>>>>

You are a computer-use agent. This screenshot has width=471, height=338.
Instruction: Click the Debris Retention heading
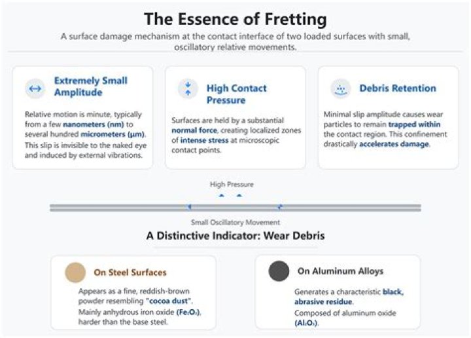(x=397, y=88)
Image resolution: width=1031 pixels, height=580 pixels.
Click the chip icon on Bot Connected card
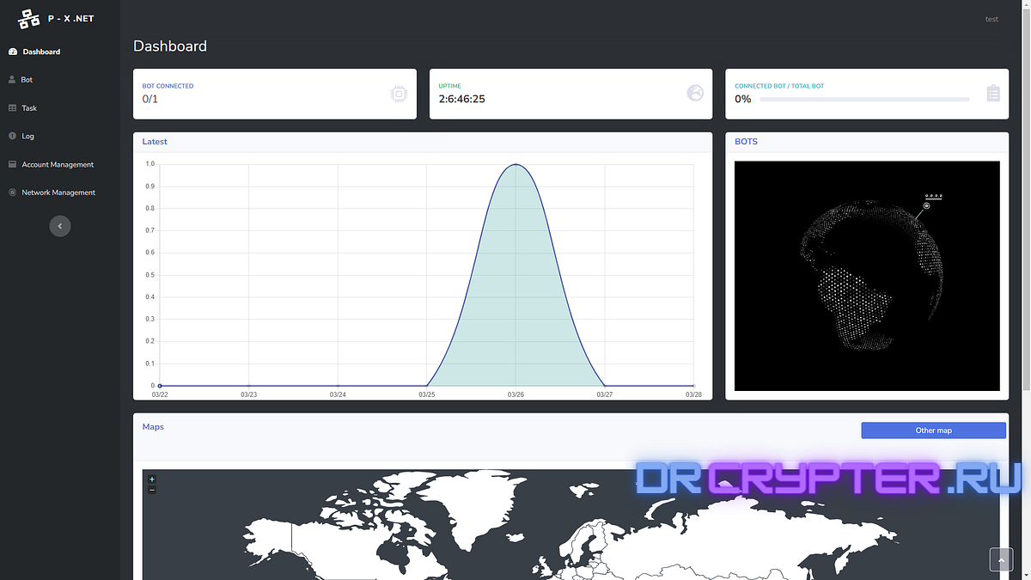pyautogui.click(x=398, y=93)
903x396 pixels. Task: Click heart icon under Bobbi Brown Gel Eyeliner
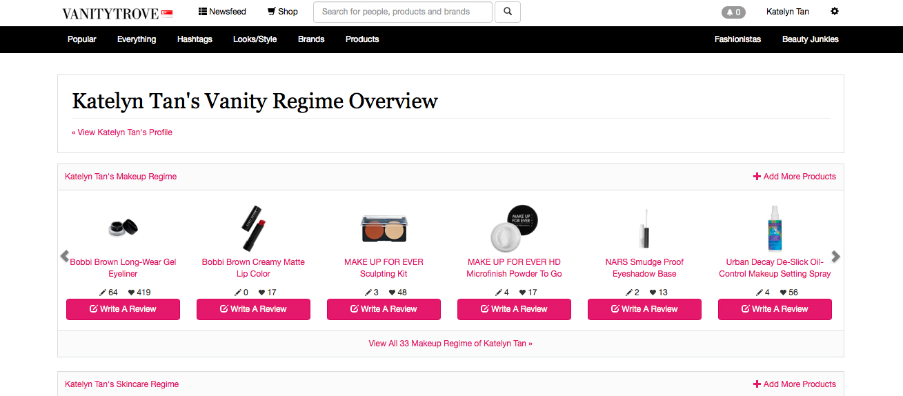tap(131, 293)
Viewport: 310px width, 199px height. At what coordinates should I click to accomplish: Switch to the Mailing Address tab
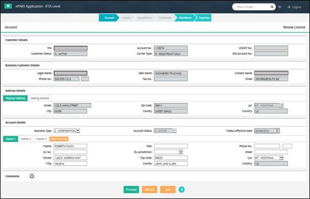click(40, 98)
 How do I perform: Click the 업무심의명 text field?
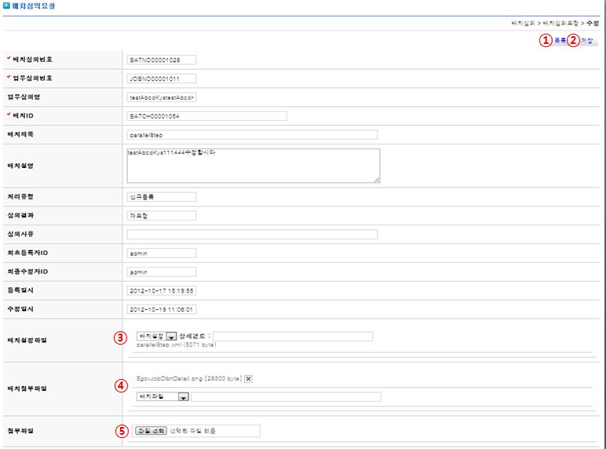pos(161,97)
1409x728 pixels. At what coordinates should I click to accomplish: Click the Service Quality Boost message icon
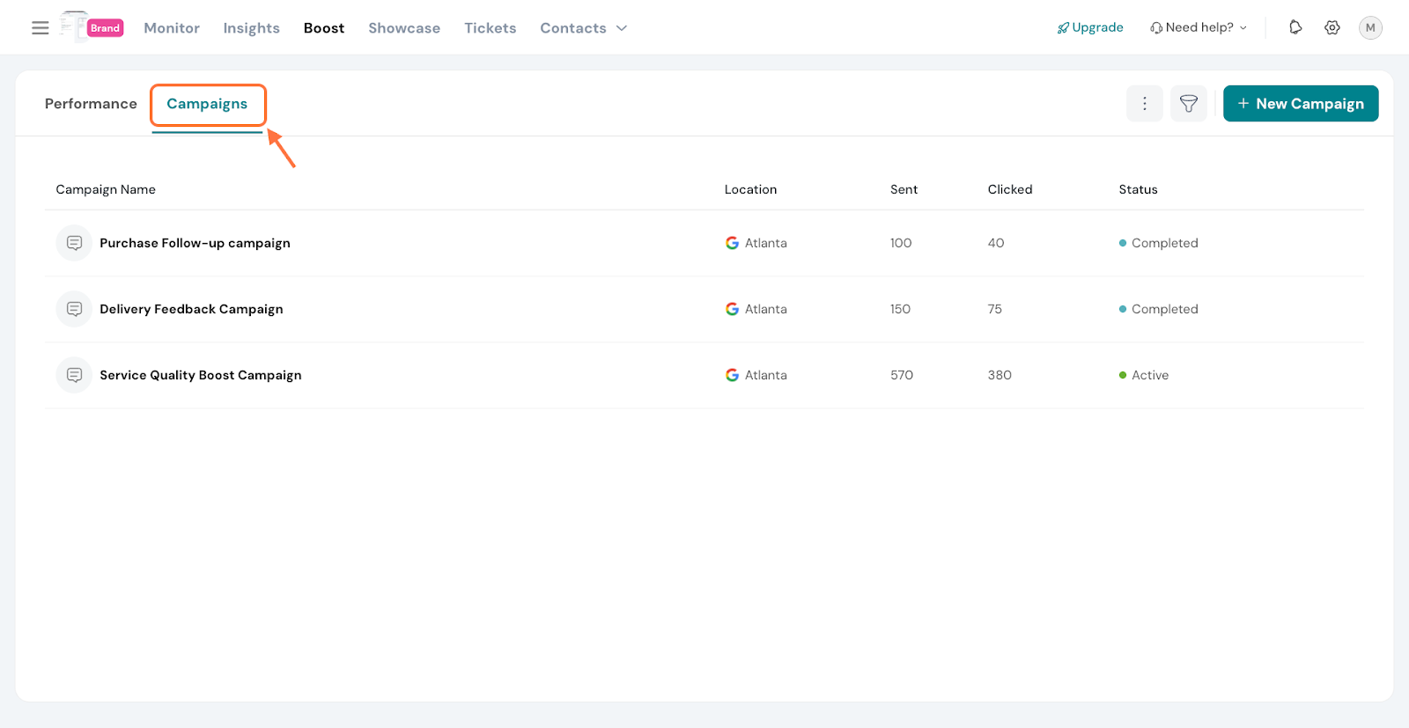coord(74,375)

<<<<

**The problem:** Write the entries out in full and exactly, omitting every picture.

**Reply to the task:**
You are a computer-use agent. This screenshot has width=471, height=338.
Instruction: Click the Debris Retention heading
(x=397, y=88)
Image resolution: width=1031 pixels, height=580 pixels.
Click the chip icon on Bot Connected card
pyautogui.click(x=398, y=93)
903x396 pixels. Task: Click heart icon under Bobbi Brown Gel Eyeliner
tap(131, 293)
Viewport: 310px width, 199px height. At what coordinates should I click to accomplish: Switch to the Mailing Address tab
click(40, 98)
 How do I perform: Click the 업무심의명 text field?
pos(161,97)
1409x728 pixels. At what coordinates should I click to accomplish: Click the Service Quality Boost message icon
coord(74,375)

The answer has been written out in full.